What drives me over the edge on this question is the revelation that the technique was used on two major terrorist figures, Khalid Sheikh Mohammed, one of the 9-11 planners and Abu Zubaydah. In both cases, these terrorists quicky gave in, and gave confessions and intelligence that has prevented several attacks, according to the CIA.

So do I favor prosecuting the CIA operatives who carried out the interrogations? Absolutely not, especially since it appears they had authorization at the highest levels. Does that mean that George Bush, Dick Cheney and others should be prosecuted for authorizing the technique? Not in my opinion. Whatever you may think of the practice, the motive was to save innocent lives against an enemy that we had never confronted before. Other practicioners of torture, such as Saddam Hussein, the Shah of Iran and others did it for purposes of protecting their power and suppressing their enemies, usually decent, innocent people.

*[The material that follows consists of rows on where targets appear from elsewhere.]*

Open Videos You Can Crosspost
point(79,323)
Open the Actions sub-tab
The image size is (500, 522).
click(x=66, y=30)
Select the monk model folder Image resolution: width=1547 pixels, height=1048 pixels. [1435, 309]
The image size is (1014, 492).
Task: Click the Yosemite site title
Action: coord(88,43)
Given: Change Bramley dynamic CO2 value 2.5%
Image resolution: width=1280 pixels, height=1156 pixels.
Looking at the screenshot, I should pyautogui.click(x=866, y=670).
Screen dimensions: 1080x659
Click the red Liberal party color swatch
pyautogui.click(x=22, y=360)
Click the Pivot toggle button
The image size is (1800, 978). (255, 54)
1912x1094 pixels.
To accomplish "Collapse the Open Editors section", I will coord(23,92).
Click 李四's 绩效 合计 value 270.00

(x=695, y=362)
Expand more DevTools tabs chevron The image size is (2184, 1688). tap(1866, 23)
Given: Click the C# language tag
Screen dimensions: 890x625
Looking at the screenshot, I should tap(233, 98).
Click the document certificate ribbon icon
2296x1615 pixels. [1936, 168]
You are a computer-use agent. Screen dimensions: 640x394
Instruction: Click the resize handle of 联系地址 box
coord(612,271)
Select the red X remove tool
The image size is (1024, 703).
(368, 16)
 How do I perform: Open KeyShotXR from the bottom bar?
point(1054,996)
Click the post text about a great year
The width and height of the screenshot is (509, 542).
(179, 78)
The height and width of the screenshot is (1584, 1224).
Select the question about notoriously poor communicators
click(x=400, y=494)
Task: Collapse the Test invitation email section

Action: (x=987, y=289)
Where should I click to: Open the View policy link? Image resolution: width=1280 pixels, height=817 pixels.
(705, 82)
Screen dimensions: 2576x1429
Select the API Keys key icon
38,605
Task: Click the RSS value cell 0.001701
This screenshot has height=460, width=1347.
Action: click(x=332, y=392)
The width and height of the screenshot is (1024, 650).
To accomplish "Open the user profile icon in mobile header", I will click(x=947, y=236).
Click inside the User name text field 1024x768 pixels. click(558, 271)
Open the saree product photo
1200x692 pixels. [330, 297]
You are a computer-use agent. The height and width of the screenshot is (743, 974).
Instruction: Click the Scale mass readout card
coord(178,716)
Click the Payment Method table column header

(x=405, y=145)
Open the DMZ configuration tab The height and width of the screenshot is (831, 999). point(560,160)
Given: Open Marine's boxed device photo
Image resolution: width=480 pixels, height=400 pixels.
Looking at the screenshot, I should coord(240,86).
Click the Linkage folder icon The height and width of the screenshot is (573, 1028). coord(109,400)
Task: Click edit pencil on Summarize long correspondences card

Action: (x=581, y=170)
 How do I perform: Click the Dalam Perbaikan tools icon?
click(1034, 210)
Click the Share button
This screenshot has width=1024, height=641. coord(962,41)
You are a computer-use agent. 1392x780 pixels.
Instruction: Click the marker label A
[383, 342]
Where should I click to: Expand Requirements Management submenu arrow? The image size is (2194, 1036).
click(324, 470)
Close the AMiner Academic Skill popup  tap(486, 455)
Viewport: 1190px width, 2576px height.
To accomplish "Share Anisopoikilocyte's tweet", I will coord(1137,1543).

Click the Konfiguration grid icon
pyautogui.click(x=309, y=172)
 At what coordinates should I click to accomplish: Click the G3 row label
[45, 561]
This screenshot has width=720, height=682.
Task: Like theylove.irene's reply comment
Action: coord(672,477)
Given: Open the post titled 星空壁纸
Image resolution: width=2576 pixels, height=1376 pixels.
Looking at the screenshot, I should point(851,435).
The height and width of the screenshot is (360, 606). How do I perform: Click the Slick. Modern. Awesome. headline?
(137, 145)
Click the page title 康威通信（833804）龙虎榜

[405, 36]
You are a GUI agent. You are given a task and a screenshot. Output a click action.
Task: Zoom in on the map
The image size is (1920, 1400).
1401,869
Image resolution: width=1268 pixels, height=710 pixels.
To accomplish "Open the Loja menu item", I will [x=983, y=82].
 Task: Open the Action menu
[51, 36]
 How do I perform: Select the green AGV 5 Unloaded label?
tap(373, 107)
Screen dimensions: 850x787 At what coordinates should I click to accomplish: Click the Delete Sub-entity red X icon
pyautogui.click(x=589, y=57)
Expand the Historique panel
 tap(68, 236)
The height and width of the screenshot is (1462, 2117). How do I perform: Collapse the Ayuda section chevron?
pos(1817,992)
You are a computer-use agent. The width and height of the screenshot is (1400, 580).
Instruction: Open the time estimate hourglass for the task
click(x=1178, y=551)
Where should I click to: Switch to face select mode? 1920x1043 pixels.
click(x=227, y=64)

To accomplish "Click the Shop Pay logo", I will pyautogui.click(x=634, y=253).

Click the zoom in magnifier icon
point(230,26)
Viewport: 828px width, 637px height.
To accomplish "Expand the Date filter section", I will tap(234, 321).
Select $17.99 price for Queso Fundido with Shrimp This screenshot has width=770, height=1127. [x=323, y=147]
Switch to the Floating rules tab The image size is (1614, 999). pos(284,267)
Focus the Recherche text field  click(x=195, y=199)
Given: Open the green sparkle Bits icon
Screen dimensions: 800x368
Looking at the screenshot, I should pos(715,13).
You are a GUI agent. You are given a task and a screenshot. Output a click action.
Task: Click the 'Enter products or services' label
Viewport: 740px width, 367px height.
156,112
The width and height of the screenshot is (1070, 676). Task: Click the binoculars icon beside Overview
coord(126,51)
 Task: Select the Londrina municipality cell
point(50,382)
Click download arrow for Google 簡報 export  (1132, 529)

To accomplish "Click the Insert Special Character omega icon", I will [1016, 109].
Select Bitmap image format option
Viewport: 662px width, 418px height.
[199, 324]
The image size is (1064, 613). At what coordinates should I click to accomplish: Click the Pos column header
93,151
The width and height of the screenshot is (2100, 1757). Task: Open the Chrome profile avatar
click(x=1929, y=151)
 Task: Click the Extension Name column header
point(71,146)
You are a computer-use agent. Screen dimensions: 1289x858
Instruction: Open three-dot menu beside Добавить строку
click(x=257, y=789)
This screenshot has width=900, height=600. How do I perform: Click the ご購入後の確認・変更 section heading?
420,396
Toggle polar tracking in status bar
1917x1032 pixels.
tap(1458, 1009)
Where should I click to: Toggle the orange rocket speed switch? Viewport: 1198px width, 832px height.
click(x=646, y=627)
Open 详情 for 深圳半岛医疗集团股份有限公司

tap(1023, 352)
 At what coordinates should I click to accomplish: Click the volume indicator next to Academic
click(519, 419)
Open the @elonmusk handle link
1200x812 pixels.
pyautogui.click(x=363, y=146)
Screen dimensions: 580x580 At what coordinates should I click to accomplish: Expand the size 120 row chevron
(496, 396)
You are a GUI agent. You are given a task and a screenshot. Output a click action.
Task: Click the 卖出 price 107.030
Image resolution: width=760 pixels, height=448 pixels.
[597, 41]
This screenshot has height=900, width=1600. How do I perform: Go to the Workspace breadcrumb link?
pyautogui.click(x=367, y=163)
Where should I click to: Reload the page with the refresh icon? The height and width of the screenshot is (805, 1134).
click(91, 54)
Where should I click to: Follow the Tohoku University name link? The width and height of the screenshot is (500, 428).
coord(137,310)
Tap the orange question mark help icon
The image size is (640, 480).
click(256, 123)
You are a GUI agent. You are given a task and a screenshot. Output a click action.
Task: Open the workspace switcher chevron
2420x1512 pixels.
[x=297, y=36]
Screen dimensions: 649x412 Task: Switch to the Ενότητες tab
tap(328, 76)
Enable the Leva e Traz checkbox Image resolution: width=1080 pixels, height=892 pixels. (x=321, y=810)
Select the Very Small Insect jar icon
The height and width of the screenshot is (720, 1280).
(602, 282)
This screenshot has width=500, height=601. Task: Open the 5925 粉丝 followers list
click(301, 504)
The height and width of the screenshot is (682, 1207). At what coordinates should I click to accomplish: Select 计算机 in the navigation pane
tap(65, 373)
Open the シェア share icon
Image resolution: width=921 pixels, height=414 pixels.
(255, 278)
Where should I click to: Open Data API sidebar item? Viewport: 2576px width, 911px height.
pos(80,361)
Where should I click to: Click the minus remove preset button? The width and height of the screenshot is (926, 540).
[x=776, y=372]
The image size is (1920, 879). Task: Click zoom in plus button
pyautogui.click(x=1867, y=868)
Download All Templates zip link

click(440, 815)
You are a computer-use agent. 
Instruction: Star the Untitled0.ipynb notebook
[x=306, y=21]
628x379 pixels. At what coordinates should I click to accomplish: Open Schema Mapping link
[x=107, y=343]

Another argument that goes against prosecuting Bush et al is that we now know that in Septemebr 2002, several members of Congress, including Nancy Pelosi, were given a tour of CIA detention facilities and briefed on the interrogation techniques, including waterboarding. Not only was there no objection, but at least two members asked why more aggressive means of questioning were not used. In addition, several other Congressional leaders received briefings, apparently including Jane Harmon (D-CA) and Jay Rockefeller (D-WV). Duncan Hunter (R-CA) freely acknowledges that he received briefings and that he agrees with the practice. Joe Biden (who doesn't) says he wants the appointment of a special prosecutor. Of course, he knows Congress can call for hearings itself, but perhaps he is reluctant to lead an inquest that would embarrass Pelosi and other key Democrats.

In my earlier posting on torture, I stated that as a retired law enforcement officer (DEA), I never did it and never would have countenanced the practice as a law enforcement tool. I would make an exception in the case of a kidnapped agent (such as DEA's Enrique Camarena in 1985)and if I were ever confronted with a suspect who I knew was aware of the agent's location. This seems to me to be similar to having a prisoner such as Khalid Sheikh Mohammed, who was aware of numerous plots in the works to kill innocent Americans by the thousands. How do you look yourself in the mirror if you refuse to use aggressive interrogation techniques, the terrorist remains defiantly silent and, as a result, a terrorist act is carried out with a huge loss of life? No. I think we have to realize that this is a dirty war, one in which we didn't set the ground rules. If the rest of the world doesn't like it-too bad. Most of the rest of the world is not lifting a finger to help us anyway.

And don't talk to me about the Geneva Convention. That is a treaty designed to protect captured soldiers (who are honorable people), not criminal terrorists-who represent no nation, represent no signatory to the Convention, do not follow its rules-indeed, they use methods that target innocent civilians. They are not protected by the Geneva Convention either morally or legally. In addition, we have also learned that being humane to those we take as prisoner in no way protects our own soldiers who fall into terrorist hands. They are routinely slaughtered anyway.

So enough. Let's stop flagellating ourselves over this waterboarding business and stop advertising to our enemies how we are going to interrogate them. Finally, lets stop fighting ourselves and direct our attention to the bad guys.